There is no sense in spoiling any of the series' numerous twists and turns. All of which leads to one of the most emotionally intense finales personally watched in recent memory. It is there, you truly grasp how deeply the show's characters have come to grip you. While anticipated, the impact of the season even took this viewer by surprise.

 Having leaped forward a generation, the second installment of the series feels all-together new. There is a connection provided via Medici matriarch, Contessina.

 The scene-stealing Annabel Scholey reprises her role from “Masters of Florence,” furthering the connection between the seasons. Her fantastic performance as the honorable Contessina serving as yet another bright spot to "The Magnificent" as she is shown via flashbacks, imparting wisdom on Lorenzo as a kid.

 The sequel season charts its own course, while also giving viewers the action and adventure that filled "Masters of Florence." In another parallel to its predecessor, "The Magnificent" is also expertly cast. Filled to the brim with a talented ensemble that brings out all the dimension and depth present in its complicated characters.

Maintaining the tradition of headlining the season with an actor who starred in “Game of Thrones,” Sean Bean takes over the reins from Richard Madden. Unlike Madden, who played the Medicis' patriarch, Bean stars as their arch rival.

 Every good story needs a great villain, and Bean delivers as the devious Jacopo. Whereas Matteo Martari compellingly portrays Francesco, the Pazzi caught in between. His allegiances hovering, torn, and upended throughout the season.

Taking over as the series’ lead, Daniel Sharman is tasked with following the remarkable run of Richard Madden. Impressively, Sharman succeeds in doing just that with a breakout turn of his own, which hints at more to come.

 Lorenzo is complexly written and thanks to Sharman, he is also portrayed that way. Whether swashbuckling or savvy, he shows the range that is necessary to bring it all to the screen.
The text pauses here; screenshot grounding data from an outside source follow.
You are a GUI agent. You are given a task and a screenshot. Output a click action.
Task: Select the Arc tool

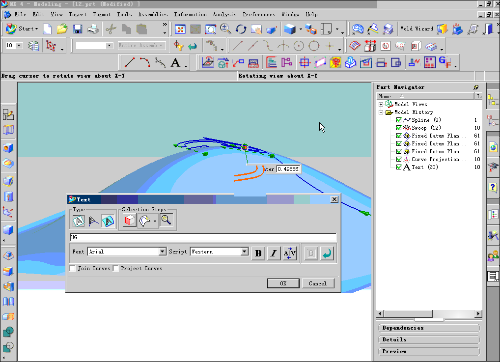(144, 62)
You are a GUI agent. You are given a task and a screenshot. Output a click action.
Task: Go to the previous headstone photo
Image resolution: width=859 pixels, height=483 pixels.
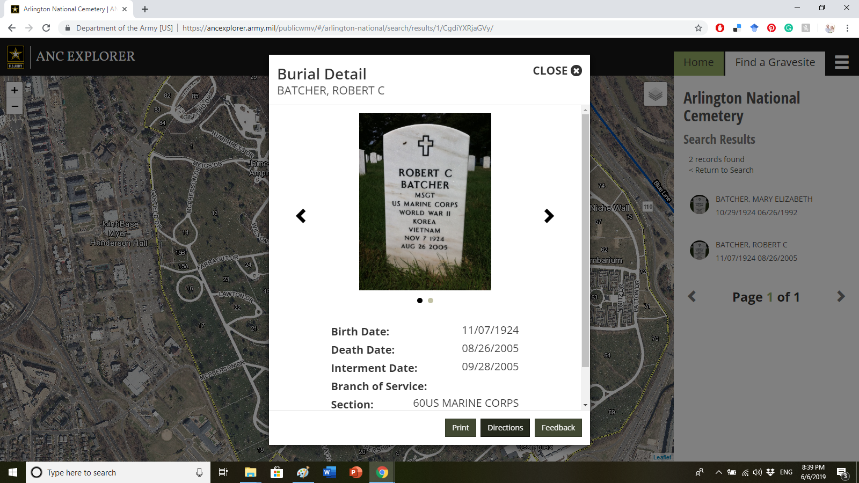301,216
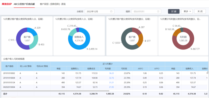Viewport: 209px width, 98px height.
Task: Click the horizontal scrollbar under detail table
Action: [x=55, y=91]
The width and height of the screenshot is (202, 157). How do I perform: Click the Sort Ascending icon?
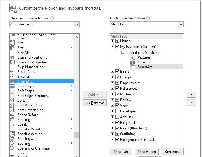(12, 105)
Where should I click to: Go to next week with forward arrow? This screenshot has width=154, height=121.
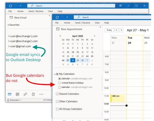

 The supporting cast is equally impressive. “Merlin” star Bradley James is charismatic as Lorenzo’s brother, Giuliano. Even as Giuliano does unlikable things, James gets one to take the leap in attributing his folly to rampant romanticism and not cold-hearted lust.

 As “Masters of Florence” did with Contessina, “The Magnificent” gives viewers another virtuous woman caught in the Medici family’s endless intrigue. Synnøve Karlsen portrays the devout Clarice with grace and dignity. Meanwhile, Alessandra Mastronardi also impresses as Lorenzo's initial love interest, Lucrezia.
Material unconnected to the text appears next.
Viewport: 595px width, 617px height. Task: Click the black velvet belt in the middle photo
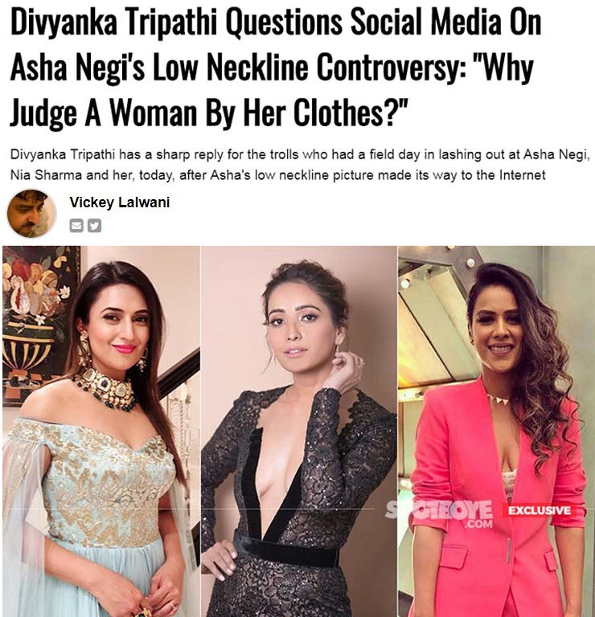pyautogui.click(x=286, y=550)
 What “Medici” creators Nicholas Meyer and Frank Spotnitz have created is an indelible follow-up to its original installment. “The Magnificent” is not only all the things mentioned above. It is thought-provoking, going beyond the realm of sheer entertainment value.

 "Medici" is a series on the level of every prestige period drama around. A winner with no end in sight and a fascinating family that can carry a series, indefinitely. Another season cannot arrive soon enough.